What does that look like? They're not leaving that word up to chance. They're directly teaching that word and what it means.
Teaching students more general word learning strategies that they can apply to a variety of words. Right. That's when we can get into analyzing parts of words. One of the ways we get at that here is we talk about roots and prefixes and suffixes and the meaning.
[00:12:59] Speaker B: Of those things and how they can work together.
[00:13:04] Speaker A: Yeah. In combination. If I do know that root rupt, r u p t means to break, I could understand. Oh, erupt. Right. Interrupt, interrupting.
All those words. I can understand more words if I at least know one part of the word. Another way we get at this is explicitly teaching compound words.
If I know a meaning, you know of two of those words in isolation, when I stick them together, that also triggers more meaning and more robust vocabulary for kids.
[00:13:49] Speaker B: So, like, sunshine is a compound word. Sun, shine. You put it together. Sunshine.
[00:13:55] Speaker A: Yep.
[00:13:57] Speaker B: Another way to directly teach this is with. Before students would read a text, it would be helpful to teach them the specific words that they will see in that text, especially if there's some vocabulary words that they may never have seen. And this is really important because if they don't know what those words mean, they're not going to understand what they're. The text says.
So you're you're teaching them the meaning before they get in there and getting all the content together.
[00:14:28] Speaker A: Exactly. You're front loading them with that, and you're having them practice that word in isolation many times before you're having them encounter it in a text, especially in a situation where that word may not be a highly decodable word.
So we're making sure that they know what it means and are able to say it before they encounter it in a text.

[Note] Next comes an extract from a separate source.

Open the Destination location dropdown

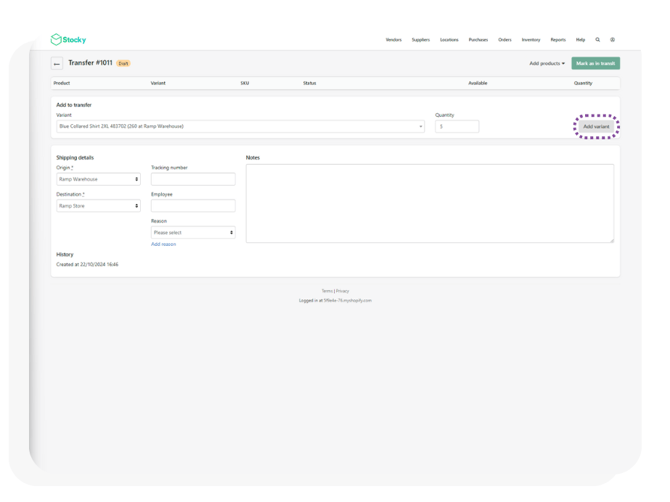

I just want to be really clear here that that doesn't mean we want them to just memorize these words. We do want them to be able to use them and have them part of the vocabulary, but we don't want them just memorizing tons and tons of words. That's not what we mean here.
[00:15:10] Speaker B: Exactly.
Students also learn better when they encounter words often and in various contexts. So the more that a child sees, hears, and works with specific words, the better they seem to be able to learn them.

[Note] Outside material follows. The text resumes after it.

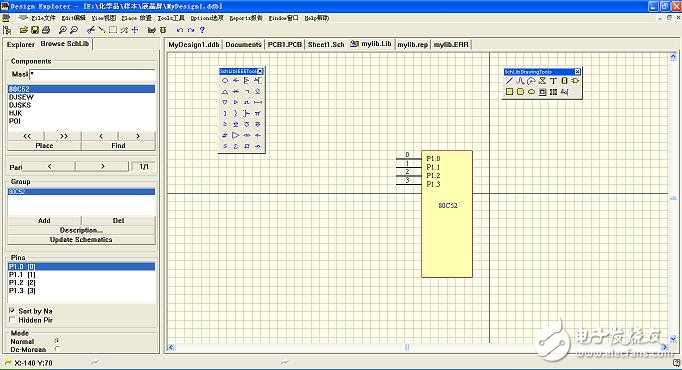Image resolution: width=682 pixels, height=370 pixels.
Task: Select the Text (T) tool in drawing tools
Action: 553,81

[00:15:27] Speaker A: Yes.
[00:15:30] Speaker B: And then another way to explicitly teach them is academic word lists.
[00:15:38] Speaker A: Yes. So academic word lists often are words, again, tied to content, so tied to a specific subject matter.
There too, you're going to get a lot into that morphology and word building piece, because many of our academic words come from that Latin layer of language, which just lends itself to being able to teach certain prefix roots and suffix explicitly.
And then, you know, teach those students how we build words in a pretty contained way.
[00:16:25] Speaker B: Exactly.
Another way to teach explicitly is teaching students how to use a dictionary in book form or online. Now, you know, before, when I was growing up, it was only in book form. Yeah.
But now we have to also teach them how to look up a word online and have a reputable site that would tell you the correct meaning.
[00:16:52] Speaker A: Yes.
[00:16:52] Speaker B: Right.
[00:16:53] Speaker A: It's a full brave new world, that's for sure. It was kind of funny, actually. Just last night in one of my intervention sessions, we were talking about a dictionary, and my student was like, I definitely don't have a dictionary at home. I'm pretty sure we don't even have one in our classroom. And then he looked at me and he said, do you have a dictionary at your house? And I looked back and I said, you know what? Actually, I don't. I don't have a paper dictionary at my home.
[00:17:24] Speaker B: Ooh, I must be old school, because I. I have more than one at home.
[00:17:29] Speaker A: Yeah.
[00:17:30] Speaker B: Yeah, I do. I have a problem with books, though.
[00:17:33] Speaker A: So at a very later date, I will. I will tell you a story about a pocket dictionary that I had in my youth. I will not do this on this podcast. So stay tuned, listeners. I will tell you this story someday.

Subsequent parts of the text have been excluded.